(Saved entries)
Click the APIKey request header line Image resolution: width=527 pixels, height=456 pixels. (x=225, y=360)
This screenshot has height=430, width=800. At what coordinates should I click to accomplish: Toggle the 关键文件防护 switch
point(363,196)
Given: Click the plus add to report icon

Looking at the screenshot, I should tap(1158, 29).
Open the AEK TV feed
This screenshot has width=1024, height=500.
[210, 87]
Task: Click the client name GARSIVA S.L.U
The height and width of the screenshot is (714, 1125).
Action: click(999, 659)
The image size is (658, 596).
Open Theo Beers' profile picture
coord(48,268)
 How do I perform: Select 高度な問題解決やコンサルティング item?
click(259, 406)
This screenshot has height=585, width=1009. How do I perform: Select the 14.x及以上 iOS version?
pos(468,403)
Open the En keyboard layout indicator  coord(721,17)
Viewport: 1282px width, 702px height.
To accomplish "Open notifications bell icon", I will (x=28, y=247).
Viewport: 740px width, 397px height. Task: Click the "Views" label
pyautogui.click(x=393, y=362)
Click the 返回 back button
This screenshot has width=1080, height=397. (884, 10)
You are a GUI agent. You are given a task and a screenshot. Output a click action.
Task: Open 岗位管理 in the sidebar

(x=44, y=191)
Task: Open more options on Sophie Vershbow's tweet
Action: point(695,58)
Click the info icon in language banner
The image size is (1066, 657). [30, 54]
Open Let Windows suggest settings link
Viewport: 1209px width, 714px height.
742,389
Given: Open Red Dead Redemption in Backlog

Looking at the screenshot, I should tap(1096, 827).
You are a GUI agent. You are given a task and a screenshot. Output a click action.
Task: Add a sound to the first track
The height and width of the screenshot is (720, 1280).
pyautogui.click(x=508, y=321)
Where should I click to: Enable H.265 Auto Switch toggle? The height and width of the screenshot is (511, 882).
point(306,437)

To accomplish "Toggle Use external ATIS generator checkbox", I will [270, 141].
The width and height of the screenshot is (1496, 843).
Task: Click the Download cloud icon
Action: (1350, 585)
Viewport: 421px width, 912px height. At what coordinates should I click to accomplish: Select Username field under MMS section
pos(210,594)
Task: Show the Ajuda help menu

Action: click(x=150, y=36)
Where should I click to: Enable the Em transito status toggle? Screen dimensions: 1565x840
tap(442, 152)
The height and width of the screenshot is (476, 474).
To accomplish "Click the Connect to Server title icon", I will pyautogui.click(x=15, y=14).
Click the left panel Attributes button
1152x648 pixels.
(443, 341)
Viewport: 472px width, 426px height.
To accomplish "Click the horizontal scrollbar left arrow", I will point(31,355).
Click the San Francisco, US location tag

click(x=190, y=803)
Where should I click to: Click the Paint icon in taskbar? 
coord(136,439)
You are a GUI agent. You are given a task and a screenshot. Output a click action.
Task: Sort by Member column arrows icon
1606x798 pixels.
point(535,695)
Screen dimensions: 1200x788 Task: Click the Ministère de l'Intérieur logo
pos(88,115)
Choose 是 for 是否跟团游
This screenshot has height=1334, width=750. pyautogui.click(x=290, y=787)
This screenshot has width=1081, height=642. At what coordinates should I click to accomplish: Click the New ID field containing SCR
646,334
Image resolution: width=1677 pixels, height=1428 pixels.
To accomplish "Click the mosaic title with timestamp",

Task requirements>
Please give only the number of lines above that contain the word "resolution".

Task response>
2